Algunos comentaristas advierten que el reordenamiento a nivel internacional vendrá en la forma de mini-clubes entre países afines. Hay desconfianza en los actores estatales en la economía, en especial como agentes activos, y escepticismo en la posibilidad de administrar las asimetrías objetivas que se traducen en geo-dependencias. Hay que nivelar la cancha. Lo que hace sentido para los economistas no necesariamente hace sentido para la política exterior. Una política exterior anticipa responsablemente el riesgo de las interdependencias y asimetrías que se traducen en presiones y fricciones inapropiadas que no son posibles resistir sin confrontación.
En suma, existen los elementos para determinar la existencia de una coyuntura crítica, a nivel interno y externo, que explican el fin de un ciclo de política exterior y que demandan el diseño de una nueva o renovada aproximación. En la versión optimista, Chile cuenta con profesionales capacitados para “leer bien el contexto y las tendencias” y podrá atender las demandas domésticas, sin descuidar el interés nacional en el escenario internacional.
Las sugerencias que podrían encaminar un nuevo ciclo de política exterior se localizan en distintos niveles de análisis.
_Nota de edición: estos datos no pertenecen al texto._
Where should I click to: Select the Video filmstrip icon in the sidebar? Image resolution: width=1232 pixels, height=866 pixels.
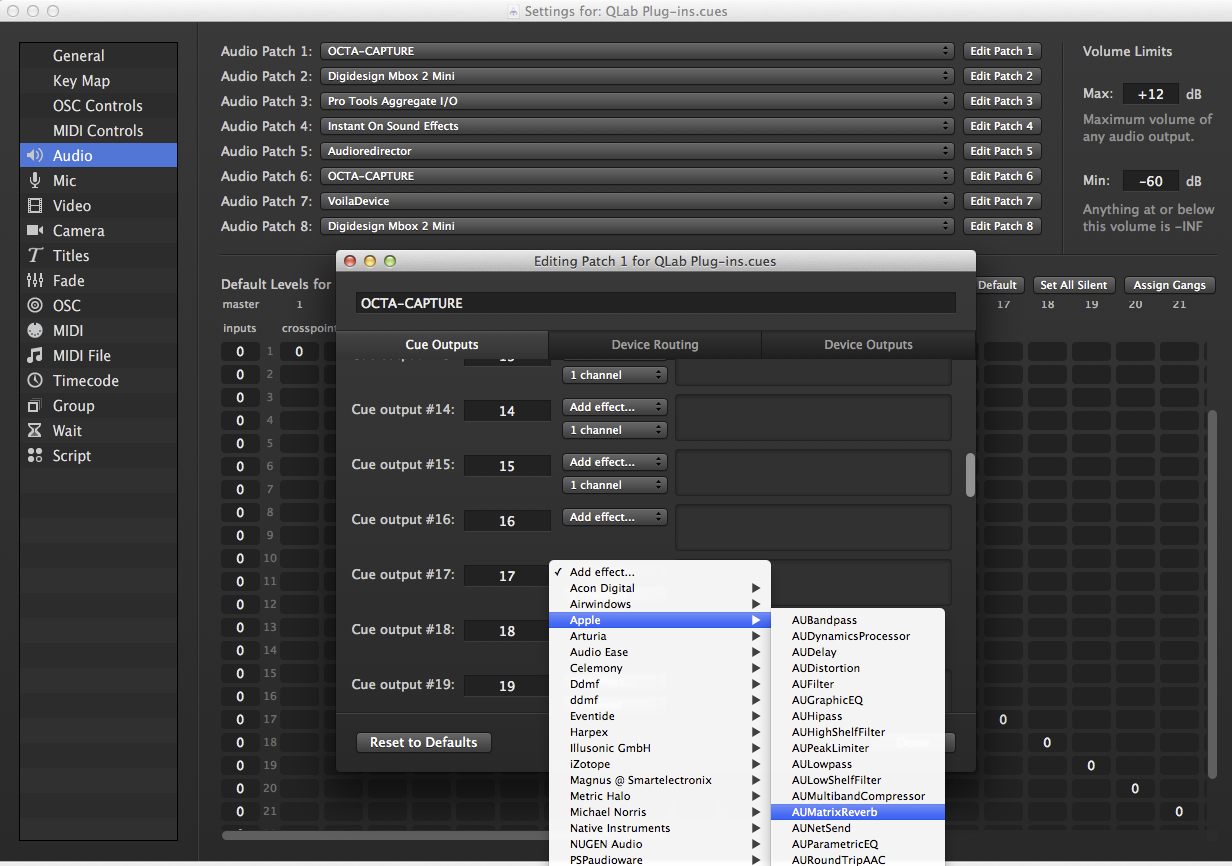point(35,205)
Se podría explorar la posibilidad de que la nueva Constitución incorpore un capítulo sobre política exterior, con principios y ámbitos de acción, así como un reconocimiento expreso a la carrera diplomática como eje central, profesional, despolitizado e independiente de una política exterior asumida como consenso de Estado. Lo anterior implicaría el desafío de la coherencia y sincronía (formal y sustantiva) entre la nueva Constitución y la forma en que se expresa la política exterior, mediante una legislación derivada que facilite producir nuevos contenidos que guarden la necesaria concordancia y sentido entre el mandato constitucional y las tendencias internacionales ascendentes y prospectivas. En el nuevo escenario internacional que se está configurando hay materias que destacan: uno es el cambio climático; otro es la urgencia de renovar el sistema multilateral; y el tercero es la aceleración tecnológica, sus aplicaciones, incluidos el fenómeno de la ciberseguridad y el impacto de las llamadas FAANGs.
La variable independiente que continuará dominando el panorama internacional es la fricción entre el actual hegemon y su retador. Una primera línea sería promover en la comunidad internacional un clima de acercamiento permanente entre ambos, de manera que todos los canales de diálogo y cooperación se encuentren siempre abiertos. A nadie conviene el distanciamiento entre China y EE.UU. Además, y quizás más relevante, una política exterior independiente debería resguardar la soberanía nacional y evitar ser víctima directa o daño colateral de la trampa de Tucídides.
Se acerca un período de reflexión sobre nuestra política exterior, con miras a reinventar un nuevo ciclo. No es necesario desechar todo lo construido hasta ahora; el ejercicio que viene debería ser de reflexión, reinvención y ajuste. El actual proceso constituyente y las próximas elecciones presidenciales deberían ser un espacio para motivar a seguidores y especialistas, a partidos políticos y centros académicos y de estudios, a los diplomáticos de carrera, en la formulación de un nuevo ciclo o paradigma de política exterior de Chile.